### Given exercise A
Print the paper summary below word for word.
-------- Given text
Paper Information
Citation: Li, Y., Chen, G., & Li, X. (2022). Automated Recognition of Chemical Molecule Images Based on an Improved TNT Model. Applied Sciences, 12(2), 680. https://doi.org/10.3390/app12020680
Publication: MDPI Applied Sciences 2022
Additional Resources:
Contribution: Image-to-Text Translation for Chemical Structures
This is a Method paper.
It proposes a novel neural network architecture, the Image Captioning Model based on Deep TNT (ICMDT), to solve the specific problem of “molecular translation” (image-to-text). The classification is supported by the following rhetorical indicators:
- Novel Mechanism: It introduces the “Deep TNT block” to improve upon the existing TNT architecture by fusing features at three levels (pixel, small patch, large patch).
- Baseline Comparison: The authors explicitly compare their model against four other architectures (CNN+RNN and CNN+Transformer variants).
- Ablation Study: Section 4.3 is dedicated to ablating specific components (position encoding, patch fusion) to prove their contribution to the performance gain.
Motivation: Digitizing Historical Chemical Literature
The primary motivation is to speed up chemical research by digitizing historical chemical literature.
----------------
-------- Records for processing
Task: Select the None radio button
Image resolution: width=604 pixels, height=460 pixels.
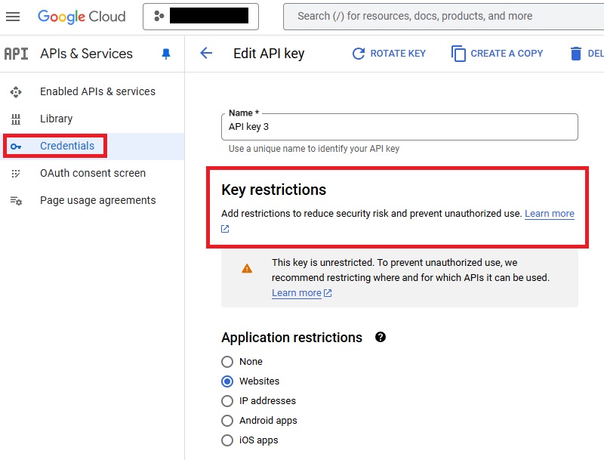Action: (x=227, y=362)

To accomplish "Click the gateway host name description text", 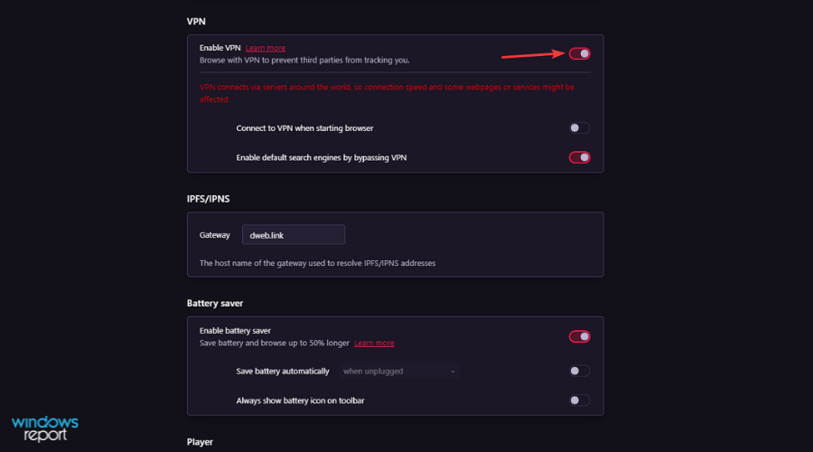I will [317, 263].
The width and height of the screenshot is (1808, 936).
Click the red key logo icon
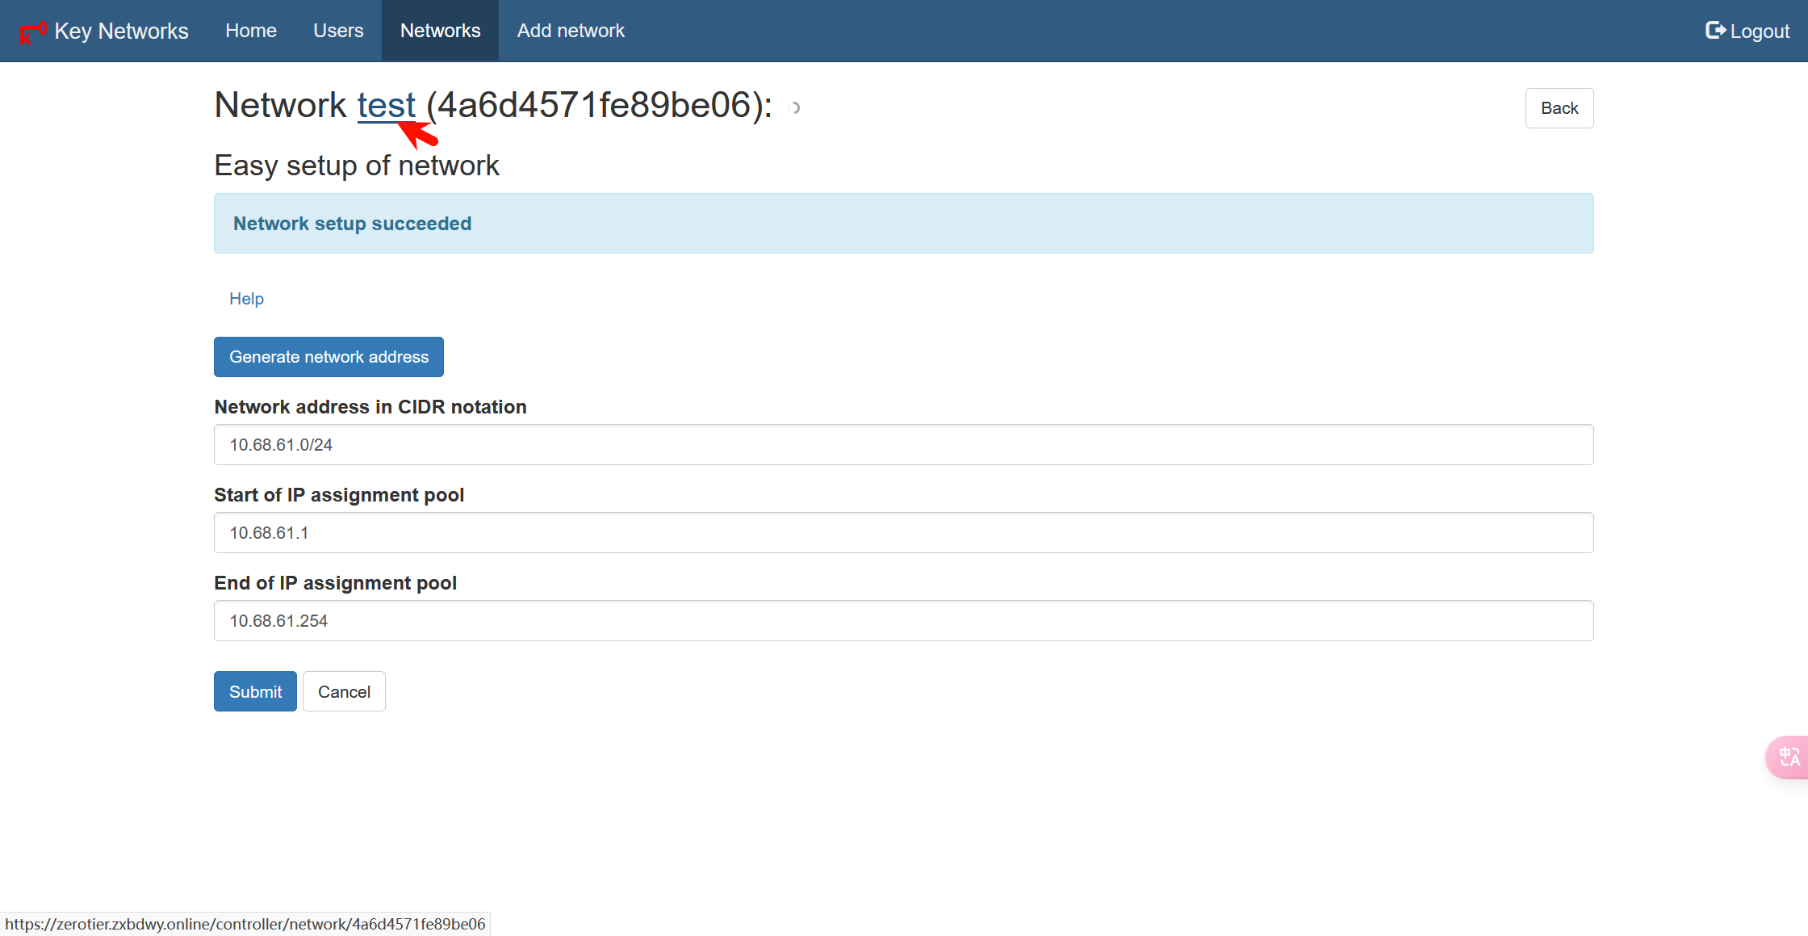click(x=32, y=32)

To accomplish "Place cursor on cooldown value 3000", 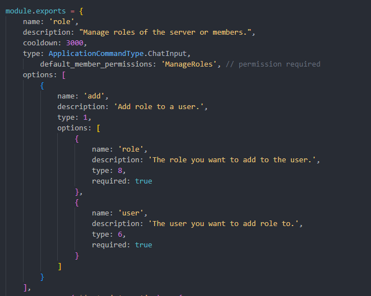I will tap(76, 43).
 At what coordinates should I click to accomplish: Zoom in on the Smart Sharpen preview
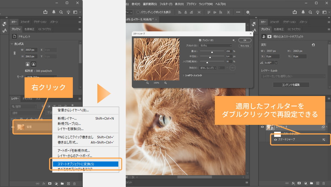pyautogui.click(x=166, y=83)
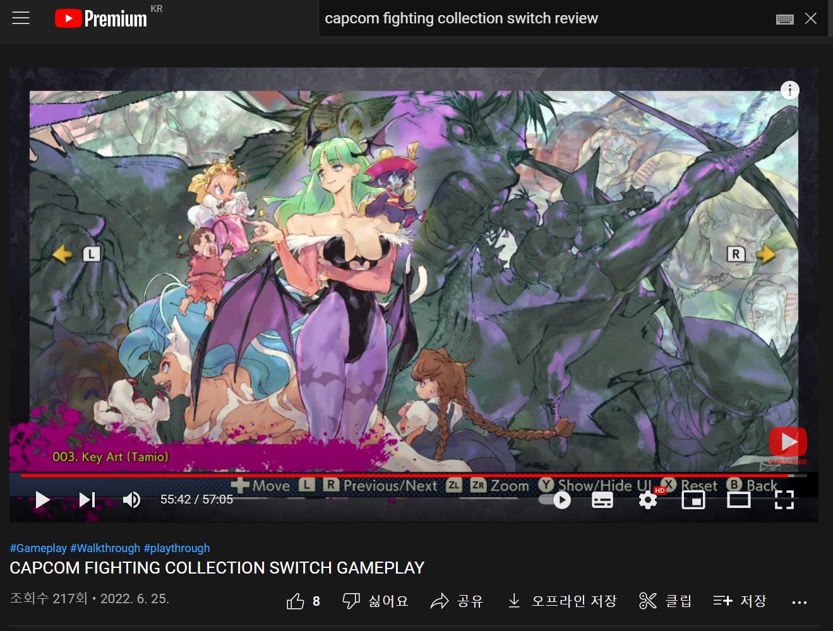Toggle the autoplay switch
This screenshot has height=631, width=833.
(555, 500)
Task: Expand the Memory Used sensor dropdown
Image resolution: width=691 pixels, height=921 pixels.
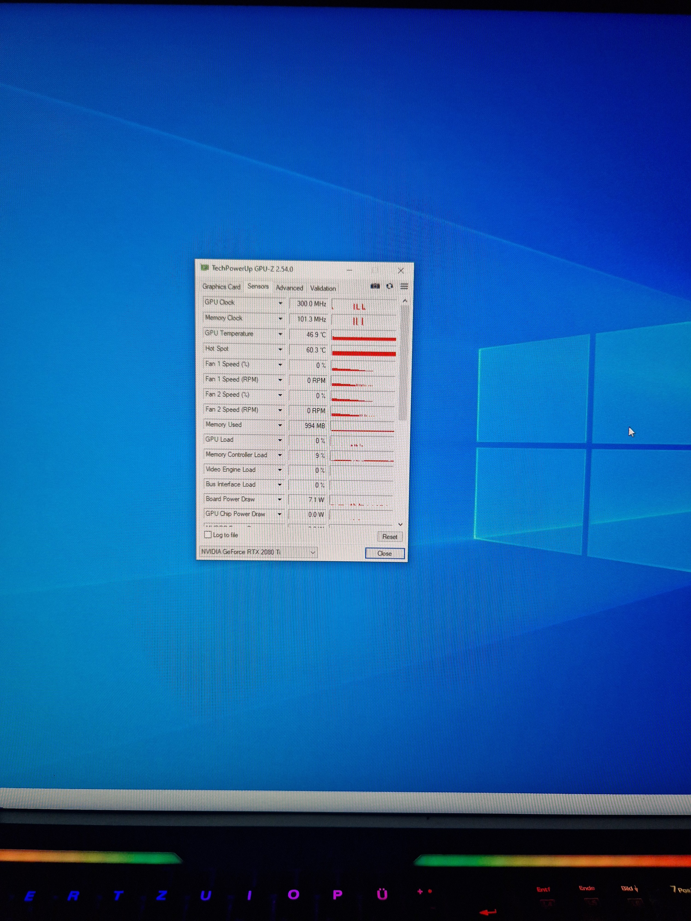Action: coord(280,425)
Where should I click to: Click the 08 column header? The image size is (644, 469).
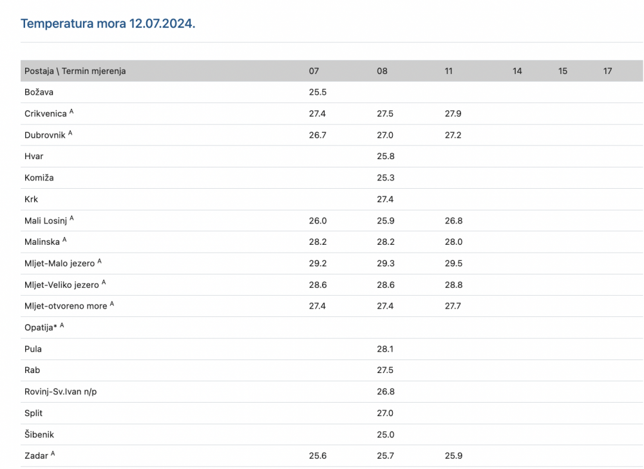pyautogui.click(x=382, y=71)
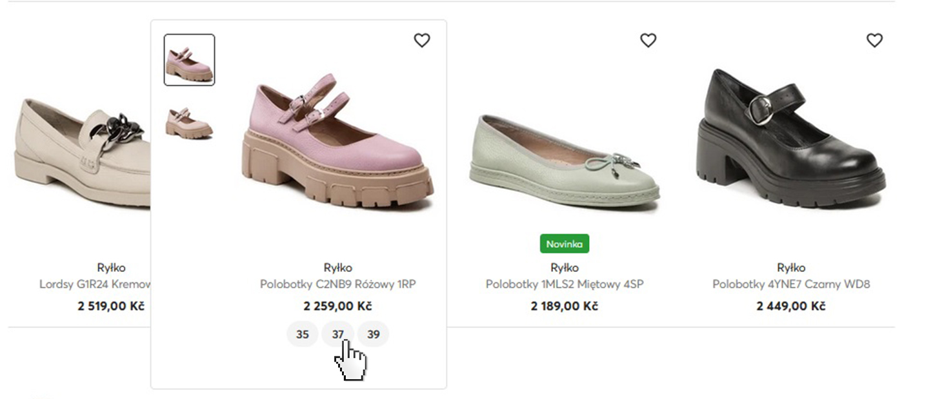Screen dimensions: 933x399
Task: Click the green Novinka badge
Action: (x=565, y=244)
----------------
-------- Records for processing
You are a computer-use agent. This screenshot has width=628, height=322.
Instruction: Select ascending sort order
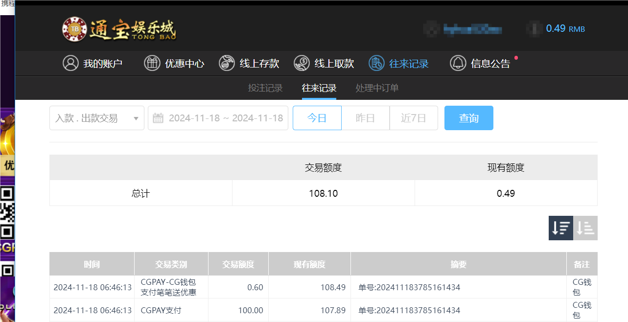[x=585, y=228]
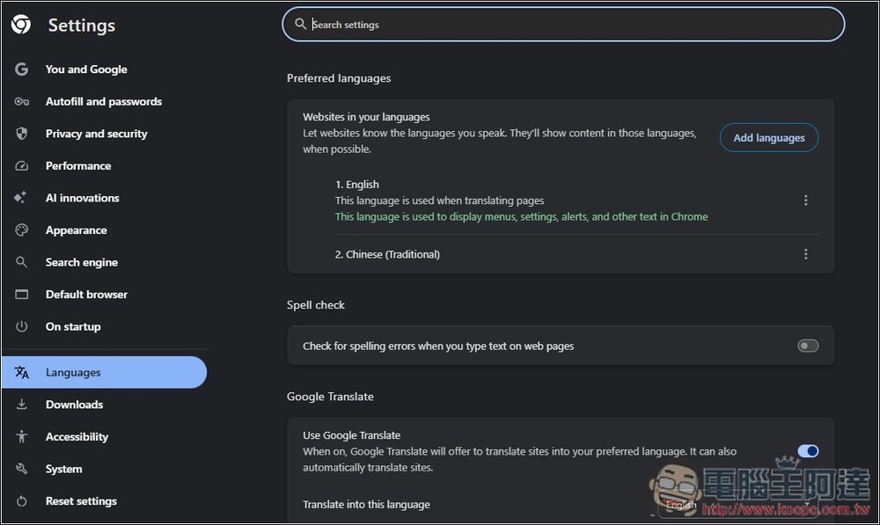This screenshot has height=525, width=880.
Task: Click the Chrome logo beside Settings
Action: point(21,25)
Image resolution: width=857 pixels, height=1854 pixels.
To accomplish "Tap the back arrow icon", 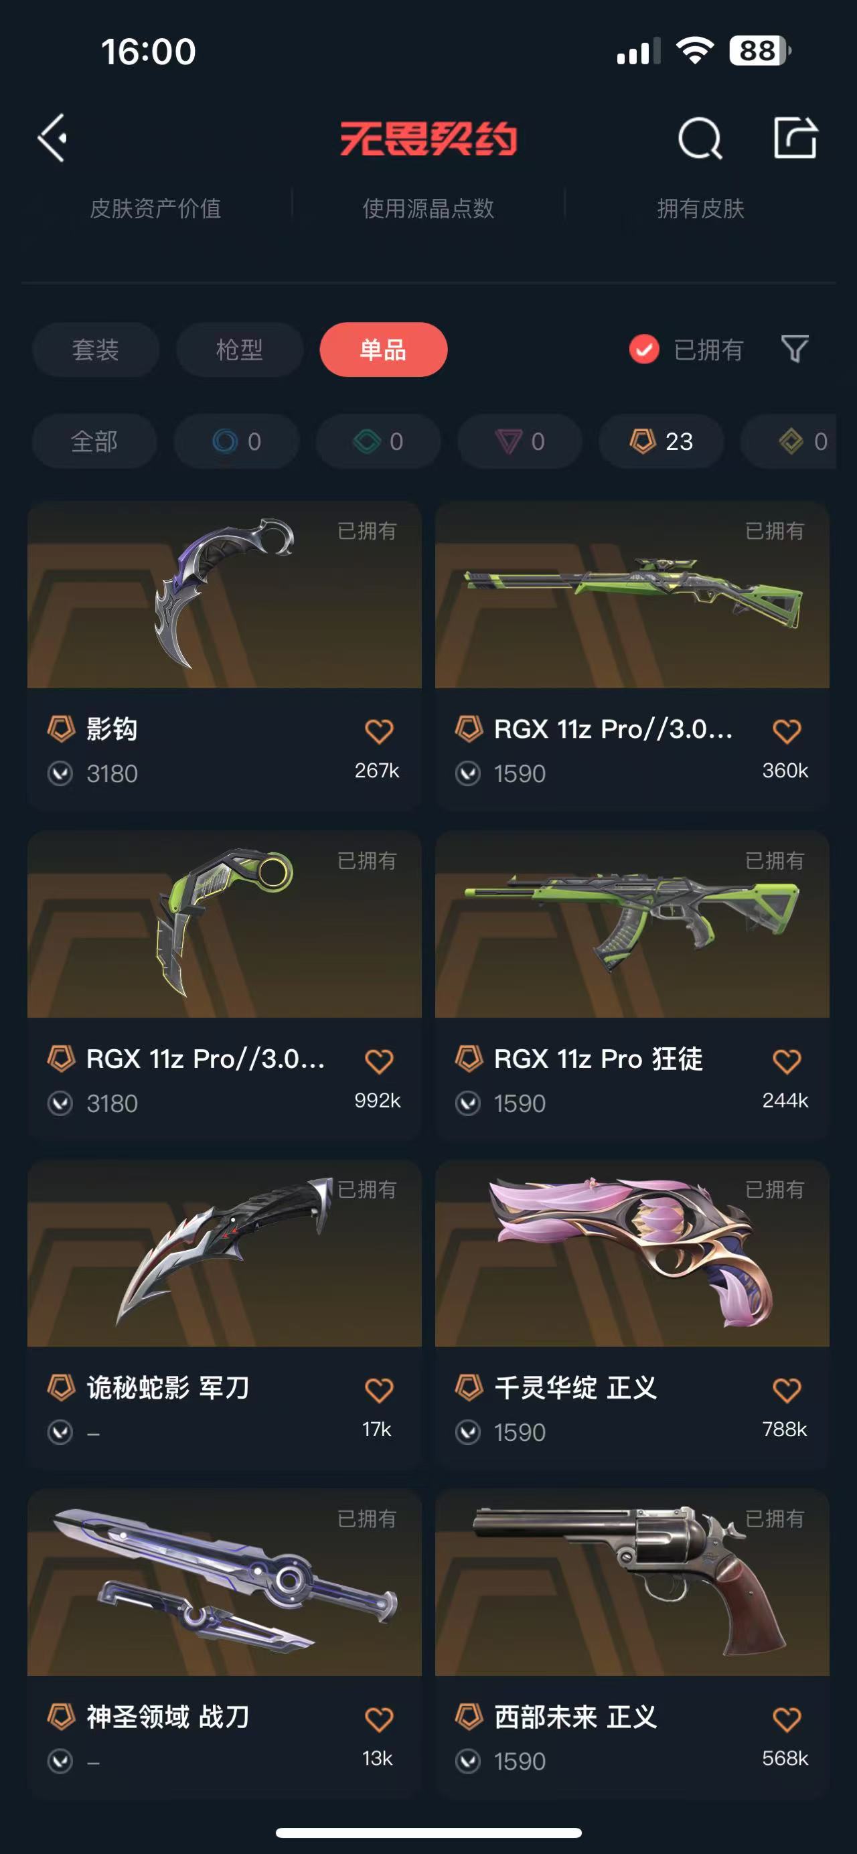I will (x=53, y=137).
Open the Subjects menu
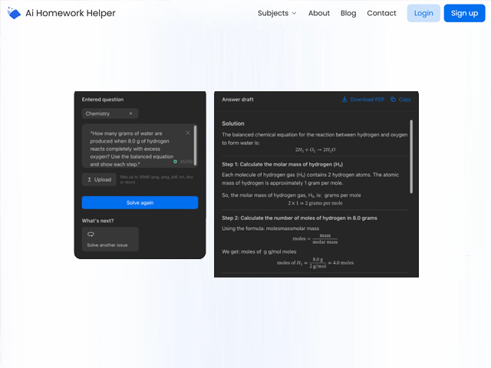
----------------
### Given exercise B
In the rows, substitute "menu" for "dropdown" throughout the stretch from the line containing "At what coordinates" through the line containing "Action: (x=565, y=244)", leaving everything else unchanged. Output only those lines, without the pictures.

### Finished answer A
Paper Information
Citation: Li, Y., Chen, G., & Li, X. (2022). Automated Recognition of Chemical Molecule Images Based on an Improved TNT Model. Applied Sciences, 12(2), 680. https://doi.org/10.3390/app12020680
Publication: MDPI Applied Sciences 2022
Additional Resources:
Contribution: Image-to-Text Translation for Chemical Structures
This is a Method paper.
It proposes a novel neural network architecture, the Image Captioning Model based on Deep TNT (ICMDT), to solve the specific problem of “molecular translation” (image-to-text). The classification is supported by the following rhetorical indicators:
- Novel Mechanism: It introduces the “Deep TNT block” to improve upon the existing TNT architecture by fusing features at three levels (pixel, small patch, large patch).
- Baseline Comparison: The authors explicitly compare their model against four other architectures (CNN+RNN and CNN+Transformer variants).
- Ablation Study: Section 4.3 is dedicated to ablating specific components (position encoding, patch fusion) to prove their contribution to the performance gain.
Motivation: Digitizing Historical Chemical Literature
The primary motivation is to speed up chemical research by digitizing historical chemical literature.

### Finished answer B
 At what coordinates should I click to accomplish: Zoom in on the Smart Sharpen preview
pyautogui.click(x=166, y=83)
Toggle the autoplay switch
This screenshot has height=631, width=833.
(555, 500)
Task: Expand the Memory Used sensor menu
Image resolution: width=691 pixels, height=921 pixels.
Action: coord(280,425)
Where should I click to: Click the 08 column header? The image size is (644, 469).
pyautogui.click(x=382, y=71)
Screen dimensions: 933x399
Task: Click the green Novinka badge
Action: (x=565, y=244)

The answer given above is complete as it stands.